WHAT IS REQUIRED:
Pick the lines holding the string "agent" out of the records and copy them.

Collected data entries
********

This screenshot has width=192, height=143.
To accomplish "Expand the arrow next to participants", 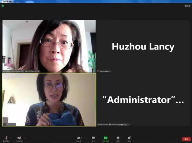I will [x=86, y=138].
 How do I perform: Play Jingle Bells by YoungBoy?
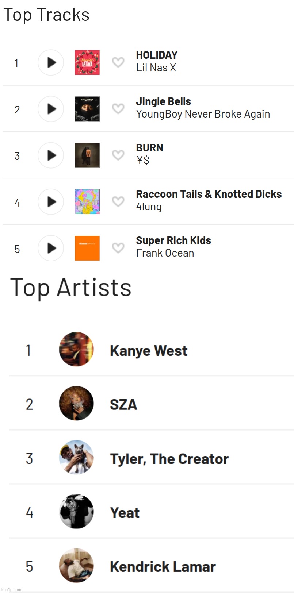(51, 109)
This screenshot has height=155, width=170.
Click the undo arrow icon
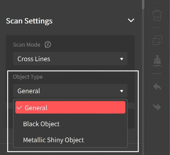157,86
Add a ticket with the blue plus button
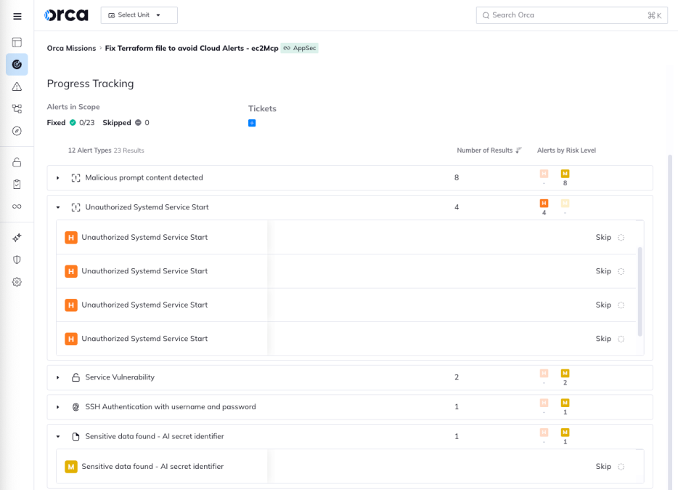Viewport: 678px width, 490px height. 252,123
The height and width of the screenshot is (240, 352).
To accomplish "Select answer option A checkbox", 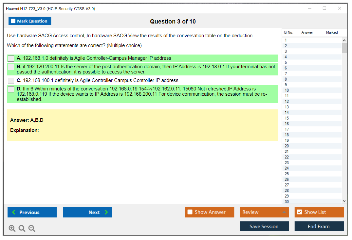I will [x=11, y=58].
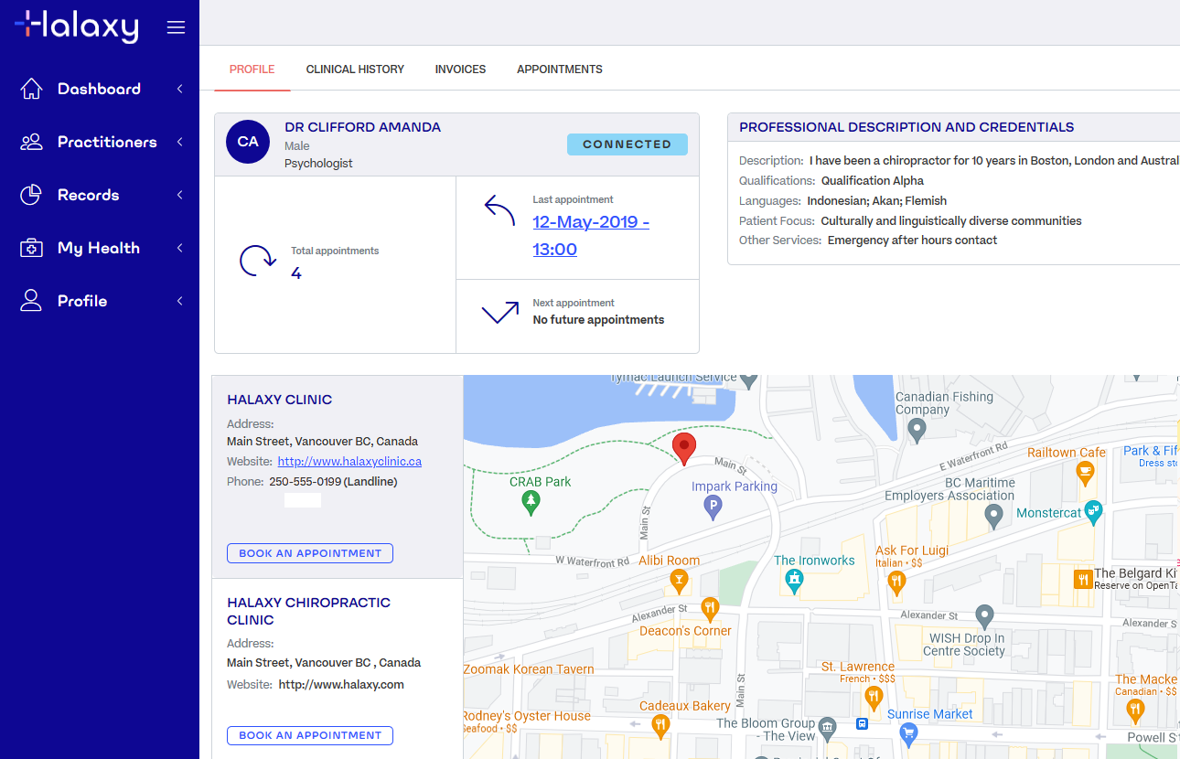Open the hamburger navigation menu
Screen dimensions: 1180x759
click(176, 27)
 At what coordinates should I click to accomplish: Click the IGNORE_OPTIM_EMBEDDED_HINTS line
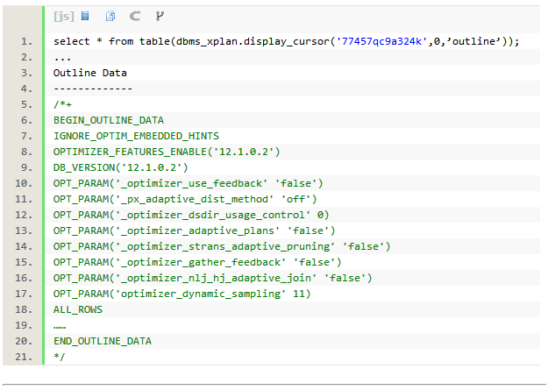(x=136, y=136)
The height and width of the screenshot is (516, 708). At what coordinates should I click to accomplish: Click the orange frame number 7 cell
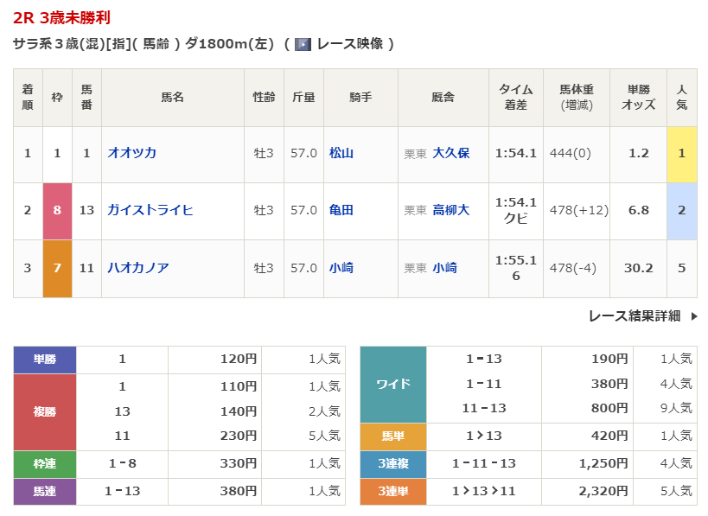(57, 268)
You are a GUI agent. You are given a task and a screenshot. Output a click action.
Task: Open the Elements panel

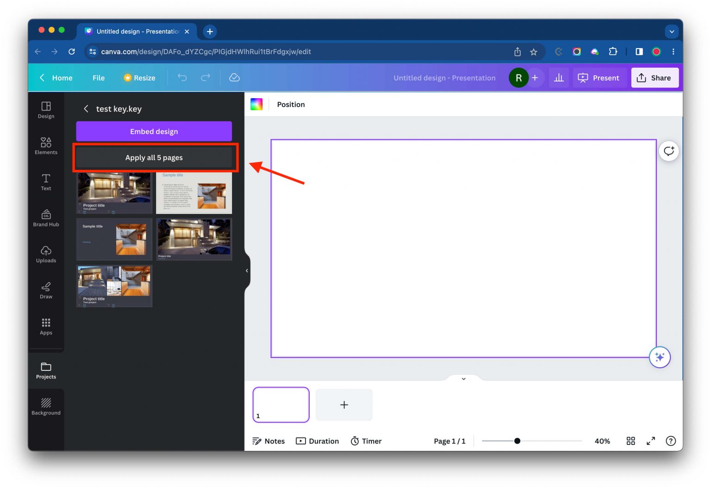(46, 146)
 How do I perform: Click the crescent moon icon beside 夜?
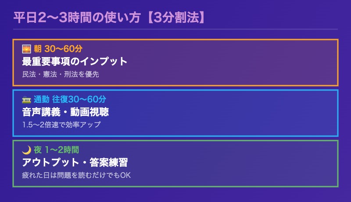click(26, 150)
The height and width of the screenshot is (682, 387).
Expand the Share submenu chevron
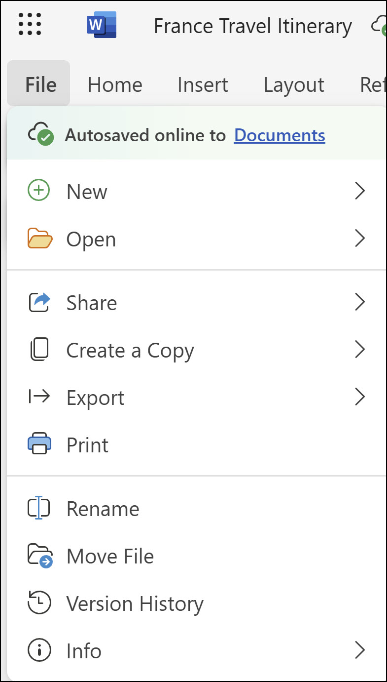360,302
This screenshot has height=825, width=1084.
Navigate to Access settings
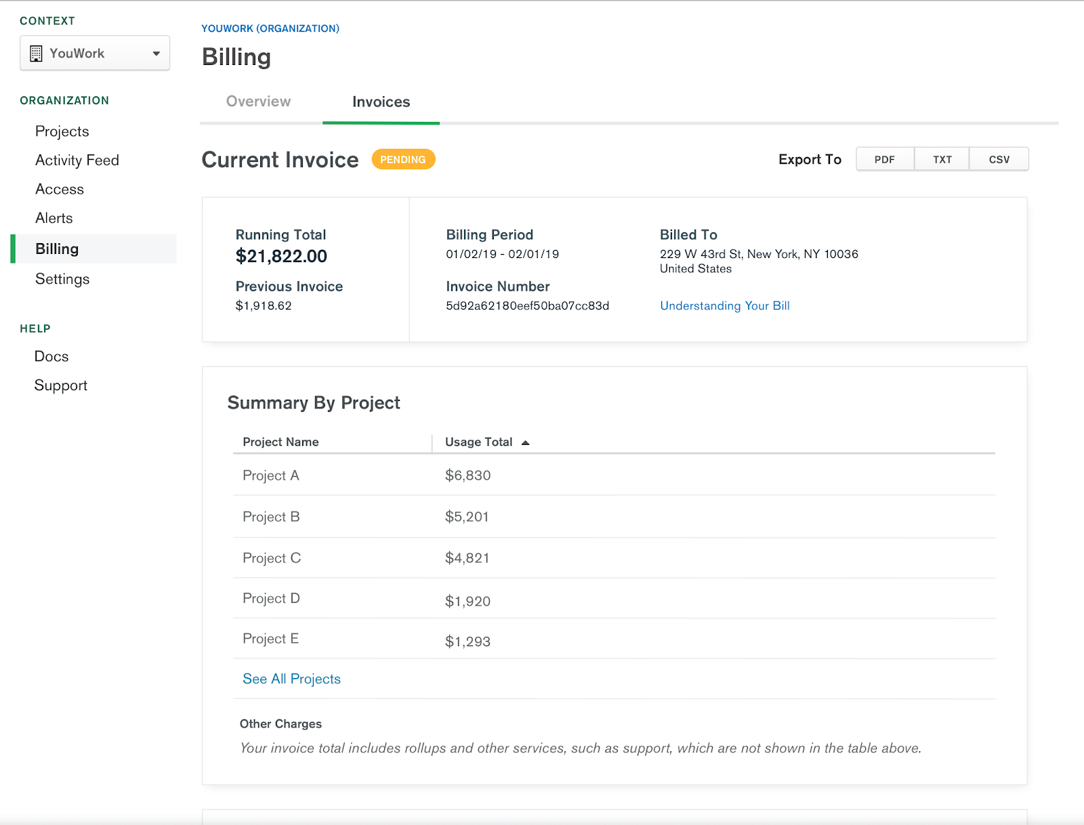[x=60, y=190]
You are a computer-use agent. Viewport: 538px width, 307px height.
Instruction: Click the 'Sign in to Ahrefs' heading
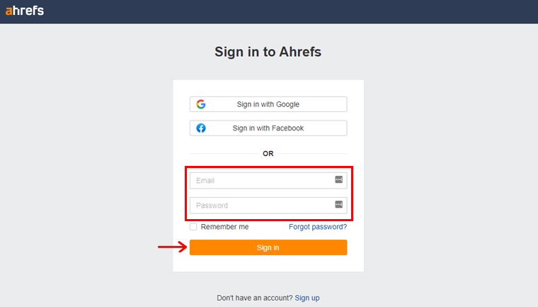click(x=268, y=52)
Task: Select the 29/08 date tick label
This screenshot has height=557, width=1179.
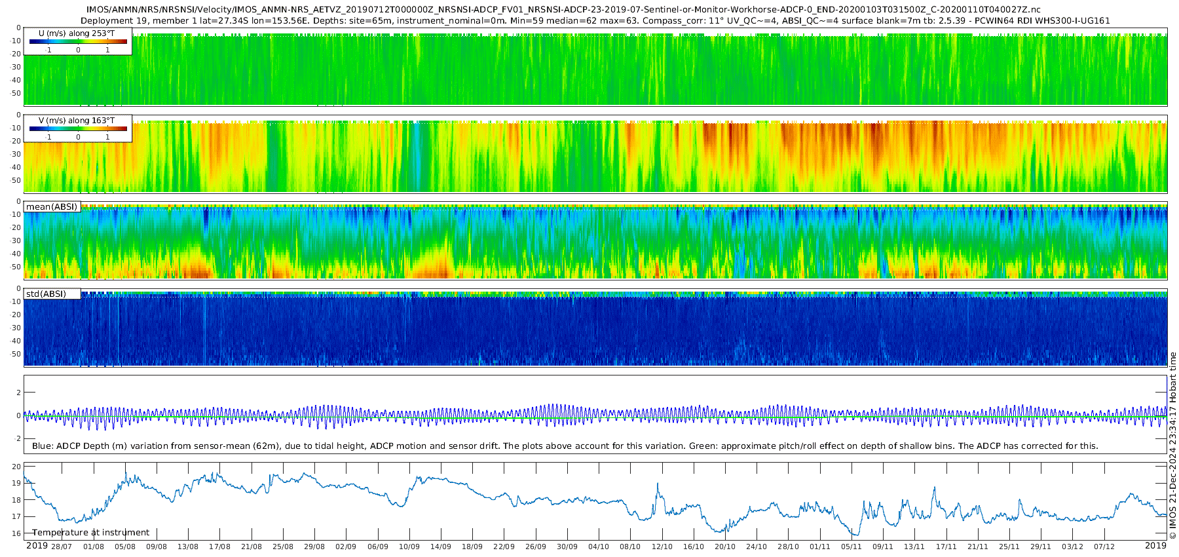Action: (314, 547)
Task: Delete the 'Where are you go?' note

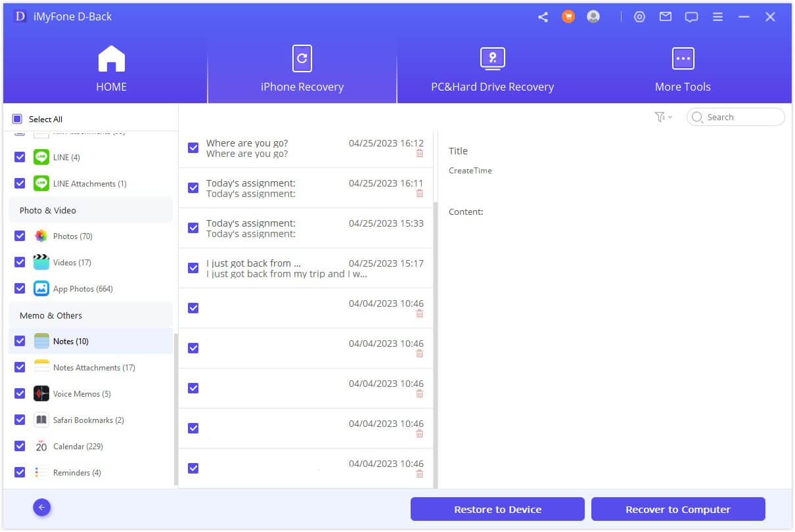Action: pyautogui.click(x=419, y=154)
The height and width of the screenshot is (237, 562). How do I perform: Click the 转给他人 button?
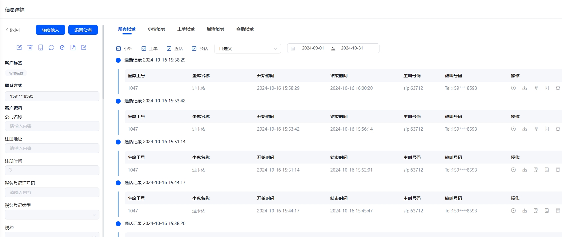pos(50,30)
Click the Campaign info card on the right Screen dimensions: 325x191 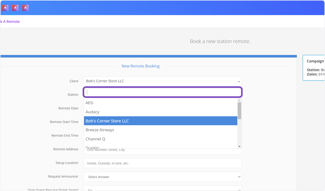[x=314, y=68]
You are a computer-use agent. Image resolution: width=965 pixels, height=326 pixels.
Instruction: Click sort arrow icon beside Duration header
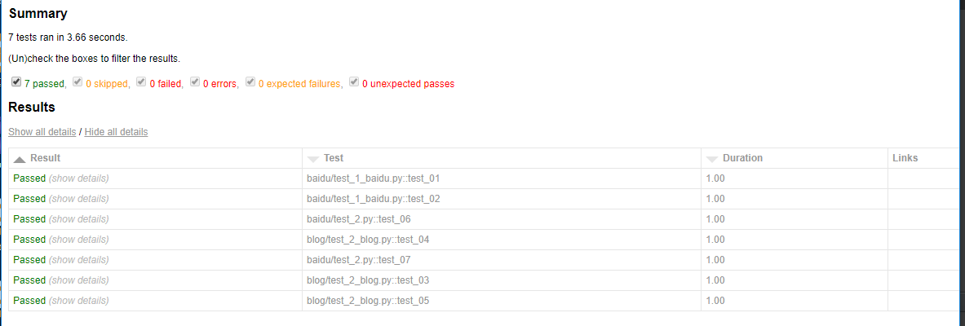click(712, 159)
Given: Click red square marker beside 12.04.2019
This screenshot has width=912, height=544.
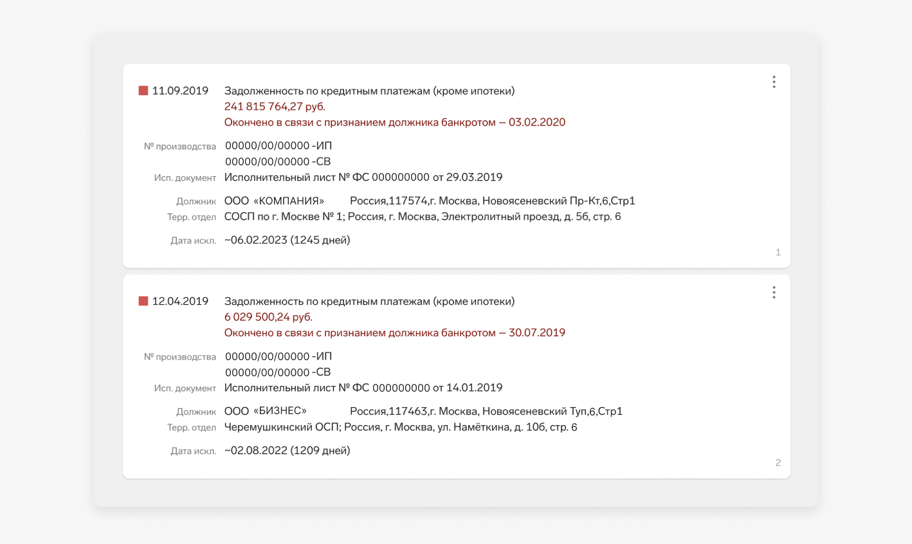Looking at the screenshot, I should coord(143,301).
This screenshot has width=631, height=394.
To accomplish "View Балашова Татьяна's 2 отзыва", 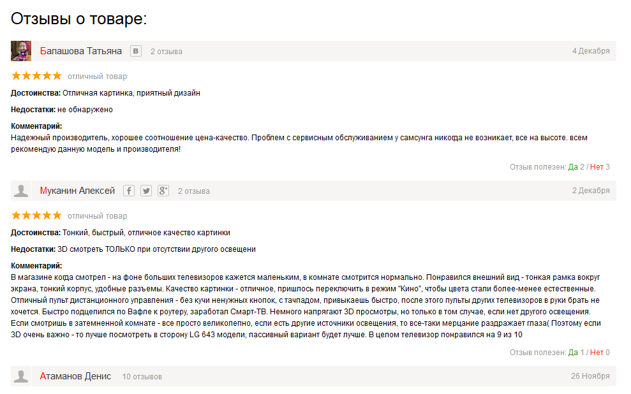I will 167,52.
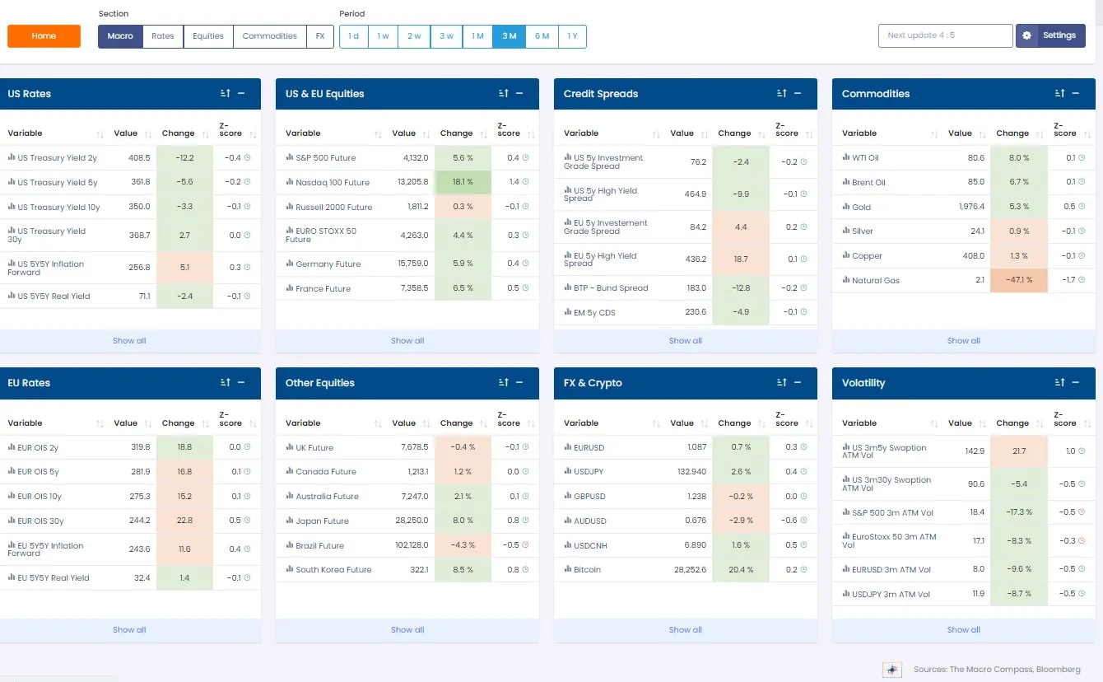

********

THE COMPLETED TASK:
You are a GUI agent. You are given a task and a screenshot. Output a click action.
You are a computer-use agent. Viewport: 538px width, 307px height.
You are a computer-use agent. Image resolution: width=965 pixels, height=326 pixels.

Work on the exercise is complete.